Sunday, November 4, 2007
6bi

Developing Predictive Statistical Models to Understand the Dynamics of Inflammatory Cell Signals

Arthur C. Goldsipe1, Christopher W. Espelin2, Peter K. Sorger3, and Douglas A. Lauffenburger1. (1) Biological Engineering, Massachusetts Institute of Technology, 77 Massachusetts Ave. 56-353, Cambridge, MA 02139, (2) Pfizer Research Technology Center, Cambridge, MA 02139, (3) Systems Biology, Harvard Medical School, 200 Longwood Ave, WAB 438, Boston, MA 02115

Inflammation involves coordinated communication and response by the vascular and immune systems. When properly regulated, inflammation assists an organism in dealing with injury or pathogenic invasion. Unregulated inflammation is also associated with diseases such as rheumatoid arthritis, which is an autoimmune disorder in which the joints become inflamed. Although the details of signaling cascades of inflammation are not completely known, many of the key players have been identified. In particular, both c-Jun N-terminal kinases (JNKs) and p38 are mitogen-activated protein kinases (MAPKs) with critical roles in the mammalian response to stress.
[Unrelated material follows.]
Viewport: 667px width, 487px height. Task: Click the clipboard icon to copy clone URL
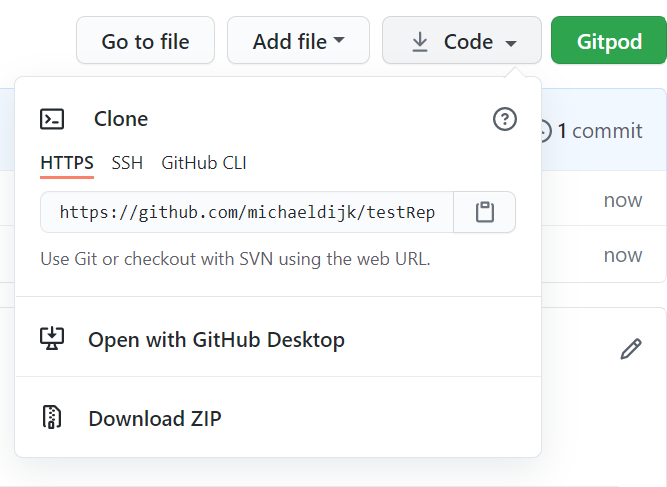tap(485, 212)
In order to better understand the signaling events surrounding the inflammatory response, high-throughput techniques have been used to measure the dynamic phospho-protein levels and cytokine release from U937 cells treated with a various inflammatory stimuli. The U937 cell line serves as a model for monocytes and macrophages, both of which are present in inflamed tissue. The cells were treated with lipopolysaccharide (LPS) and either pro-inflammatory cytokines or small-molecule inhibitors.

The experimental data have been modeled by a class of predictive statistical techniques known as partial least-squares regression (PLSR). For such biological data sets, PLSR offers several advantages, including the ability to handle highly collinear data, robustness to missing data and biological noise, and the ability to summarize complex data. Because of the underlying experimental data is multidimensional in nature, multi-block and multi-way variations of PLSR were also investigated. Various applications of these PLSR models will be illustrated, such as the prediction of cytokine release, the identification of the most informative experimental measurements, and the elucidation of the potential for crosstalk and autocrine feedback.

More generally, high-throughput biological data are being generated at an increasing rate. Therefore, it is also important to automate and simplify repetitive and error-prone aspects of data analysis and model development. To this end, we are developing modules for PLSR analysis that will be incorporated into a general data workflow for systems biology.